The Centenary College of Louisiana football program, also known as the Gents, team represents Centenary College of Louisiana in college football. The school's teams were known as the Gentlemen or 'Gents'. They have not competed in football since 1941. It last competed as a member of the Southern Intercollegiate Athletic Association.

History
The school fielded several makeshift teams for the 1894, 1895, and 1896 seasons.  In 1898, the school's Board of Trustees banned intercollegiate athletic participation.  This ban was instituted due to large losses in football to Louisiana State University that resulted in two Centenary players being hospitalized.  In 1901, the ban was eased to allow the college to field a baseball team.  Intercollegiate competition at the school was fully restored with the school's move to Shreveport in 1908
The 1927 team coached by Homer H. Norton was one of the school's best ever teams, posting an undefeated 10–0 record.

Centenary fielded a college football team until 1941. The Centenary football team was discontinued for the duration of World War II due to budget deficits, and declining fan interest. An attempt to reinstate the football program was halted in 1947. And later in the 60s.

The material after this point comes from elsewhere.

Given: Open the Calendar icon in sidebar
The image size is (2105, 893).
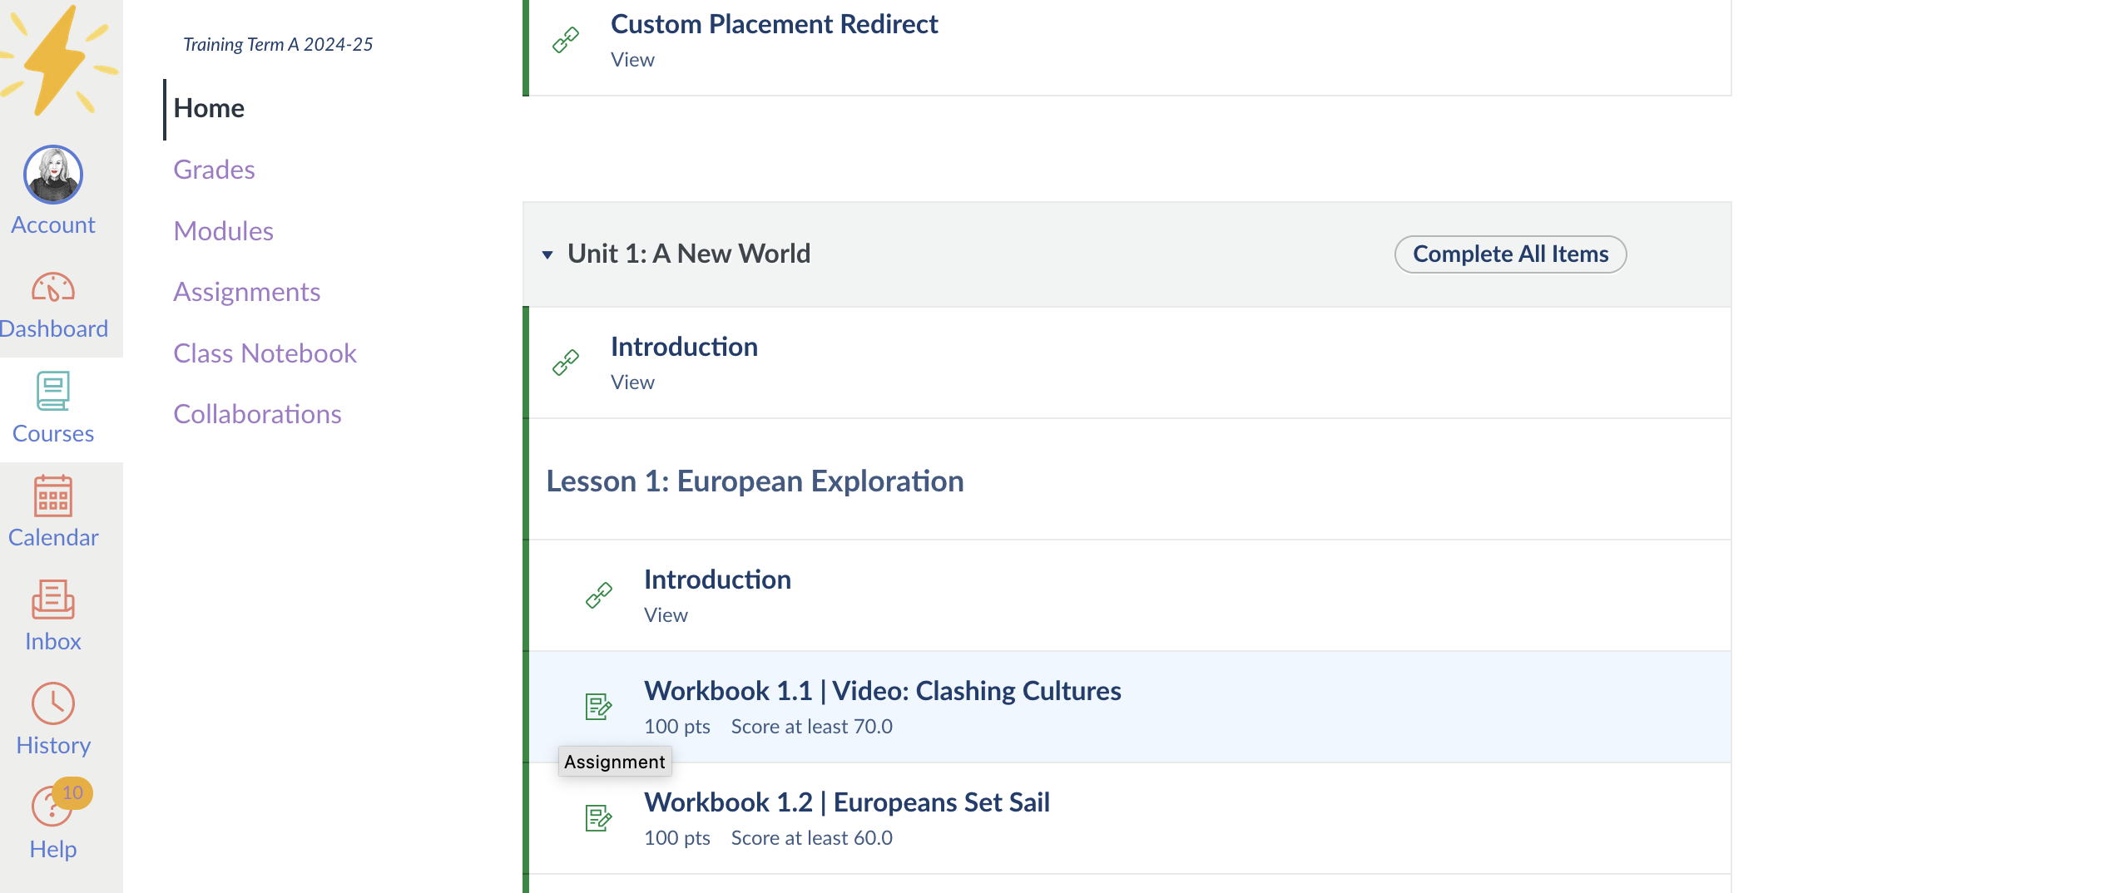Looking at the screenshot, I should coord(53,496).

On November 10, 2021, it was announced that Centenary College is bringing back football. On March 30, 2021, a historic decision was made by naming Shreveport’s own Bryon Dawson as the new Head Coach of the Gents. Dawson, (a former Evangel & LSU standout), became the first African-American Head Football Coach in school history. The school will begin club play in 2023, and will officially take the field as a NCAA program in 2024.